Evidence gathered by the UN’s independent experts was also mounting. In August 2018, UN committee co-rapporteur Gay McDougall referred to “credible reports” that China was treating Xinjiang’s Muslim minorities as “enemies of the state”. Chinese delegates denied the allegations. Months later, independent UN experts wrote to China’s UN delegates concerned over new “de-extremification” regulations that legalised detention centres for Muslim minorities.


As early as May 2019, Beijing invited Bachelet to visit China, including Xinjiang. No UN human rights chief had successfully negotiated a visit since 2005. But one human rights worker who engages with the OHCHR believes this and later invitations were in bad faith.


“The Chinese government would provide the invite, staff would respond then the government would say, ‘Are you sure you want to visit after all?’” the worker said, adding that this delayed the report.


The Chinese said Beijing had “engaged and co-operated with the OHCHR with the utmost sincerity”.


By the end of 2019, OHCHR working-level staff were stepping up research on Xinjiang, according to a human rights expert. In March 2021, Bachelet announced that an independent assessment relating to Xinjiang was needed.


In September 2021, she said the report was being finalised and in December her office announced it would be published within weeks. But in March this year, with work on the report “well advanced”, Bachelet finally reached agreement with Beijing for a visit.


“The visit was crucial for me that we engage with the government and work constructively to try to help effect real change on the ground,” said Bachelet. She finally visited China in May.


“There was general frustration within the OHCHR about the trip, dismay that it even happened and that it was undertaken without guarantees of unimpeded access or improved conditions,” said a person with knowledge of internal conversations.


After her return, Bachelet’s office continued to review the report and Beijing heightened its campaign to bury it. In a joint statement to the Human Rights Council, China and 68 other countries urged Bachelet not to interfere with “Xinjiang, Hong Kong and Tibet-related issues”. Bachelet later confirmed that China and other member states had also directly asked her to drop the report.


In her final press conference six days before her term ended, Bachelet said she had “been under tremendous pressure to publish or not to publish”, but her office was “trying very hard” to release the report. European officials also stepped up a push for her to publish, people involved in the talks said. European nations saw the report as key leverage in efforts to respond to the human rights violations.

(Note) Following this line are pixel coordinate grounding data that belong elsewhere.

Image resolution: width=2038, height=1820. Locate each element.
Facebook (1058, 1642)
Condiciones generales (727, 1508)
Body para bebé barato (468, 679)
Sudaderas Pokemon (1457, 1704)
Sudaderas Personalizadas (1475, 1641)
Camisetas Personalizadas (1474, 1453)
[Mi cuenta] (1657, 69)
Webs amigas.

“In the UN, China’s influence is massive. They are so powerful there and more sophisticated than, say, the Russians, who are only really able to spoil things. They know how to work the system,” said a senior European diplomat.


The OHCHR mandate is conflicted. Some obligations, such as diplomacy, require working with member states. Others require the high commissioner to speak out on serious rights violations.


After the report was released, Bachelet said dialogue and engagement were about trying to build trust. “The politicisation of these serious human rights issues by some states did not help,” she said. “I appeal to the international community not to instrumentalise serious human rights issues for political ends.”


Marc Limon, executive director of the Universal Rights Group think-tank, said Bachelet had struggled to shift the OHCHR from the “campaigning and condemning” approach of her predecessor, Zeid Ra’ad Al Hussein, towards “engagement and diplomacy”.


China’s envoy to the UN said last Friday the report meant Beijing would not co-operate with the OHCHR. Incoming high commissioner Volker Türk inherits the rift and many in the Uyghur diaspora fear for the families still there.